En paralelo, el jefe de Gobierno, Jorge Macri, anunció el refuerzo de protocolos que activan la intervención policial, judicial y de organismos de niñez ante cada episodio. El despliegue incluye incluso la incautación de celulares y el rastreo de conversaciones privadas de menores. La escena: chicos de 11 o 12 años bajo la lupa del sistema penal.

Criminalizar la infancia, una respuesta ligera

Miguel insistió en que los niños “no tienen dimensión” de lo que hacen. Sin embargo, esa misma afirmación entra en tensión con la decisión oficial de encuadrar sus conductas como delito.
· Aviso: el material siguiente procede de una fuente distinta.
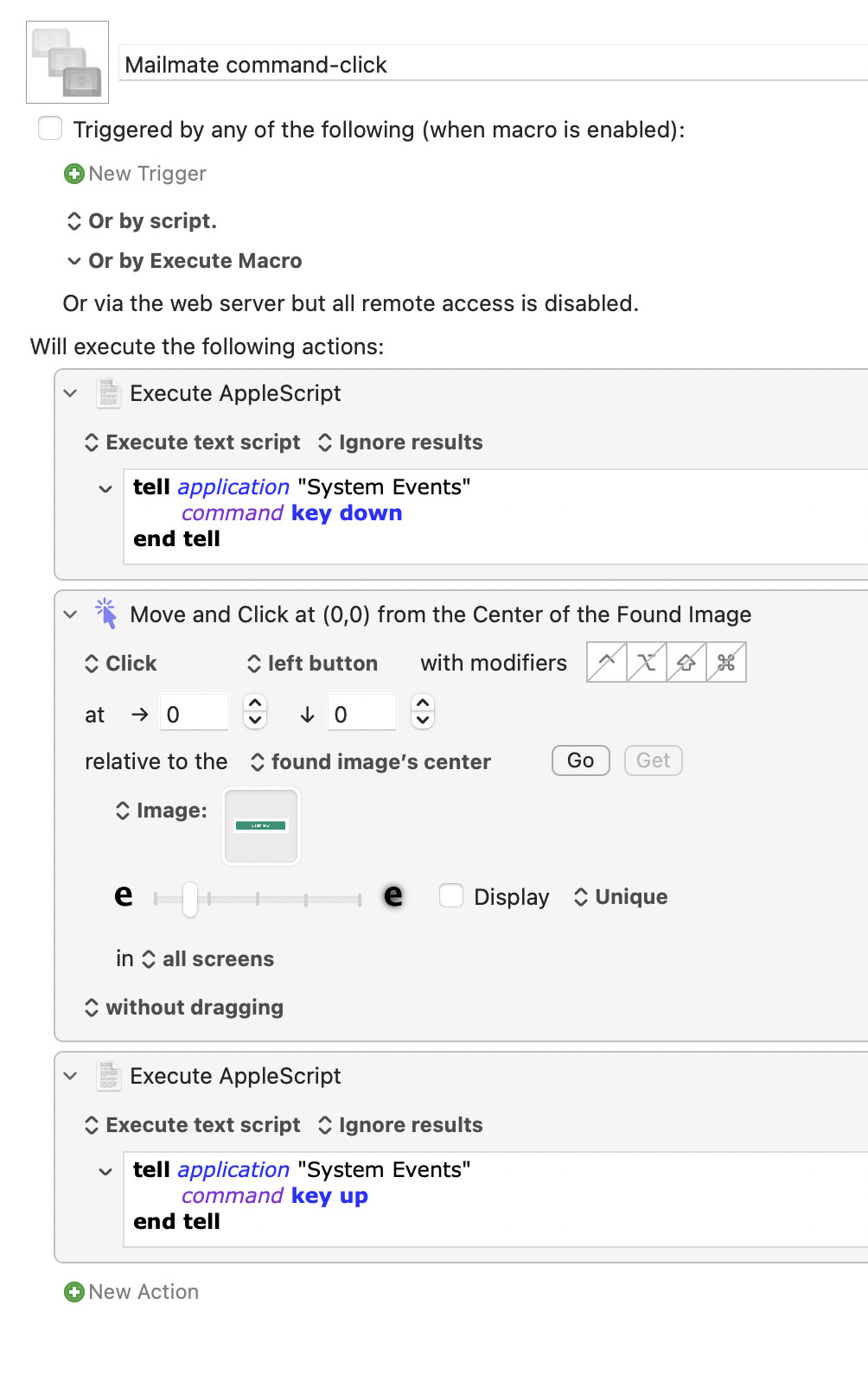This screenshot has height=1400, width=868.
Task: Open the 'found image's center' popup
Action: coord(371,761)
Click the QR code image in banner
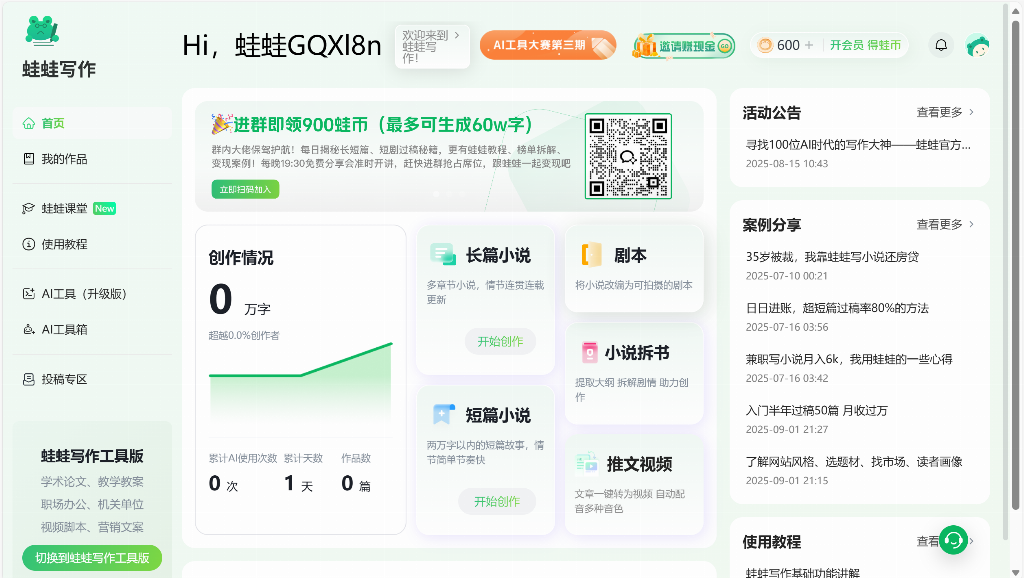Viewport: 1024px width, 578px height. (x=627, y=157)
La contradicción no es menor: si no hay comprensión plena, ¿qué sentido tiene la amenaza penal como eje de la política pública?

  • Se instala la idea de “límite” desde la sanción antes que desde la pedagogía.
  • Se desplaza la responsabilidad hacia las familias y las redes sociales.
  • Se invisibiliza el rol del Estado en la prevención y el acompañamiento.

El resultado es una respuesta que corre el eje: del cuidado al castigo.

El fantasma de las redes y la coartada perfecta

La ministra apuntó contra TikTok y la viralización de desafíos como motor del fenómeno. La explicación, aunque atendible, aparece incompleta y funcional: pone el foco en plataformas globales mientras evita discutir el deterioro local del sistema educativo.

En la Ciudad, docentes vienen denunciando:

  • Falta de equipos interdisciplinarios suficientes (psicólogos, trabajadores sociales).
  • Escasa capacitación para abordar conflictos digitales y violencias emergentes.
  • Recortes presupuestarios que impactan en programas socioeducativos.

Sin esas herramientas, la escuela queda sola frente a problemáticas cada vez más complejas.

Protocolos sin comunidad

El Gobierno porteño difundió un instructivo para familias que incluye revisar mochilas, controlar celulares y denunciar al 911. La prevención queda así reducida a la vigilancia doméstica y al reflejo policial.

Pero en esa lógica se diluye algo central: la construcción de comunidad educativa. No hay mención concreta a espacios de escucha, trabajo con estudiantes, ni estrategias sostenidas de educación digital crítica.

Lo que no se dice

Mientras se multiplican las amenazas, también crece el miedo. Familias que dudan en enviar a sus hijos a la escuela y docentes que enfrentan situaciones para las que no fueron preparados. Sin embargo, el discurso oficial evita una autocrítica de fondo:

  • ¿Qué pasa con el presupuesto educativo en la Ciudad?
  • ¿Dónde están los equipos de acompañamiento permanentes?
  • ¿Qué políticas integrales se implementan más allá del protocolo reactivo?

La apelación al delito ordena el relato, pero no resuelve el problema.

Entre el control y el abandono

El mensaje final del Gobierno parece oscilar entre dos extremos: más control y menos Estado presente en lo cotidiano. Se endurecen las respuestas cuando el conflicto estalla, pero se debilitan las políticas que podrían prevenirlo.

En ese terreno, la escuela queda atrapada: exigida para contener, pero sin recursos; señalada como espacio de riesgo, pero sin respaldo suficiente.

La pregunta de fondo sigue abierta: si los chicos no dimensionan, como admite la propia ministra, ¿no debería el Estado dimensionar mejor su respuesta?